As the Republican Party's slate of potential 2016 presidential candidates begin positioning themselves for a run, they're confronting a question that has bedeviled the GOP in recent national elections: Do they rouse the base to score big in the primary, or do they look ahead to the general election and speak to swing voters?
Their answers, thus far, are all over the map.
In an interview broadcast Sunday on ABC, Rubio talked tough about the attack Benghazi, saying nobody in President Obama's administration has been held accountable. He said Hillary Clinton would get a failing grade on her record as secretary of state, and he rejected the "notion" that human activity is causing climate change.
He also downplayed his work on immigration reform, an issue that opened a rift between him and the conservative base after he voted for a comprehensive reform bill last June. He said he still believes the system needs to be overhauled but added that it's "not at the forefront" of the issues facing America today.
Gov. Bobby Jindal, R-La., was similarly preaching to the faithful this weekend with a commencement speech on Saturday at Liberty University, an evangelical Christian college.
Jindal warned the graduates that religious liberty was under attack from an increasingly secular American culture, and that conservative Christians must be prepared to stand tall for their beliefs. He singled out the requirement for insurance companies to provide contraceptive coverage under Obamacare as a particularly egregious example of the government's "silent war" on religion.
Some candidates, though, struck a more balanced tone, reaching out to the middle with one hand as they fanned enthusiasm among the base with the other. Former Sen.

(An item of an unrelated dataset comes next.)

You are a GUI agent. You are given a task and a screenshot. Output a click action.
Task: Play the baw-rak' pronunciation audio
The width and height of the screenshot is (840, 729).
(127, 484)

Rick Santorum, R-Pa., had harsh words for the Obama administration on Benghazi and Obamacare during an interview Sunday on CNN, but he also said Republicans need to do a better job of projecting compassion on economic issues.
Santorum, who sought the GOP nomination in 2012, said the GOP's opposition to raising the minimum wage hurt their standing among blue collar voters and suggested his party needs an "image makeover."
"I'm looking for candidates who connect with average voters, someone who has a heart and understanding for the difficult times that those voters are going through," he said.
Other Republicans, particularly those with an already-strong reputation among conservative activists, have been more willing to break from the party line and emphasize issues that could appeal to crossover voters.
Sen. Rand Paul, R-Ky., for example, is a favorite of the tea party who has also said Republicans need to do a better job of winning converts. He's emphasized his opposition to government surveillance to court young voters, and he's reached out to minorities by preaching criminal justice reform.
And on Friday, in perhaps his highest-profile break with his party yet, Paul said the GOP-led push for voter ID laws is "offending" people the party needs to win over. Civil rights organizations have said the laws are disproportionately targeting urban and minority voters that traditionally lean toward Democrats.
"Everybody's gone completely crazy on this voter ID thing," Paul told the New York Times. "I think it's wrong for Republicans to go too crazy on this issue because it's offending people."
Whoever ends up with the GOP nod can be sure the Democrats won't cede their 8-year hold on the White House without a fight. During a fundraising speech in South Carolina on Friday, Vice President Joe Biden riled up the crowd with a fiery dose of populism, several people in the room told CNN.
"He gave a stem-winding, almost revival-type speech today," one attendee said. "I have never seen him this good. He was on fire."
Another said Biden "talked about how the system was rigged against the middle class," delivering a message that would fit nicely into any stump speech.
And Hillary Clinton -- the woman on everyone's mind, Democrat and Republican alike -- made a splash this weekend with the first excerpt from her hotly-anticipated upcoming memoir, which was obtained by Vogue Magazine.
The excerpt, published on Mother's Day, offered no talk of politics or 2016, but it did showcase a more intimate look at Clinton's experience as a mother, daughter, and soon-to-be grandmother.